Extract |

19 Jul 2021 - {{hitsCtrl.values.hits}}      

Kicking off the June quarter earnings season, Keells Food Product PLC (KFP) reported lower earnings for the three months ended in June 30, 2021 (1Q22), largely due to the lockdown effect on consumer spending. 


KFP, as Sri Lanka’s largest processed meat producer, reported revenues of Rs.887.5 million for the quarter under review, up 31 percent year-on-year (YoY) predominantly on lower base effects. 


In the company’s fourth fiscal quarter ended in March 31, 2021 the sales soared to Rs.1.04 billion as it rode on robust consumer demand for processed foods that continued in the lead up to the New Year holidays. 

In a reflection of higher input prices, the firm’s cost of sales rose 35 percent YoY to Rs.673.9 million, which weighed on margins.

Data section |
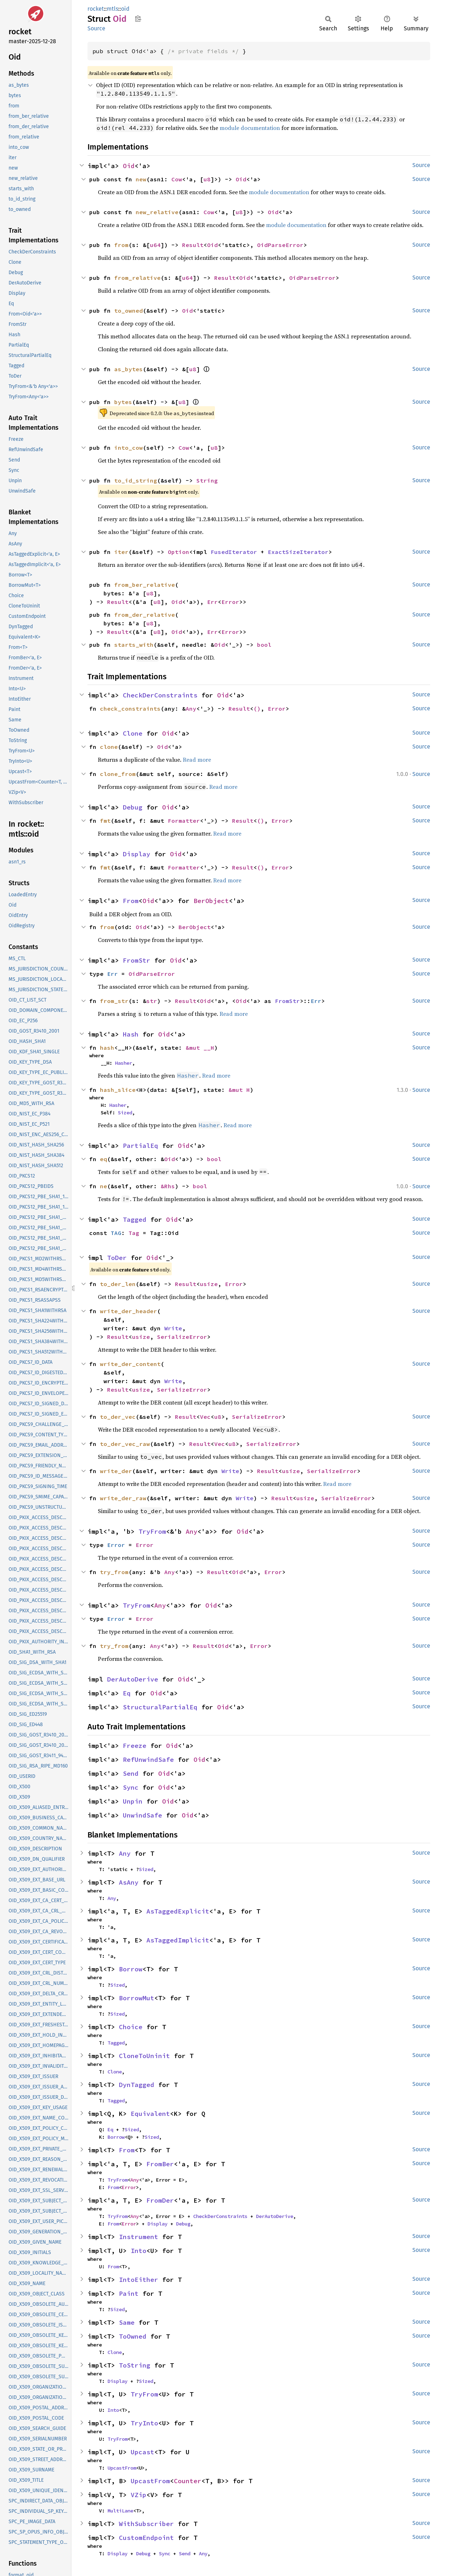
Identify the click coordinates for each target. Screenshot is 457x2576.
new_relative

List of tasks |
a - According to the Keells Food Product earnings report, what were the company's revenues for the quarter ended June 30, 2021?
b - Please extend the Keells Food Product earnings report from its last sentence.

Answers in order |
a - Rs.887.5 million, up 31 percent year-on-year.

b -
KFP Chairman Krishan Balendra in his annual review released in May said the company had faced challenges in sourcing key raw materials such as chicken and pork, stemming from import restrictions on animal feed which led to the increase in production costs. The depreciating rupee had also added to these woes. 


The producer of Krest and Elephant House branded processed meat products reported earnings of 80 cents a share or Rs.20.5 for the three months under review compared to earnings of Rs.1.64 a share or Rs.41.7 million in the corresponding period of 2020. 


The John Keells Group held 89.95 percent stake in KFP as of June 30, 2021 and the company’s share ended 75 cents or 0.44 percent higher at Rs.169.75 last Friday.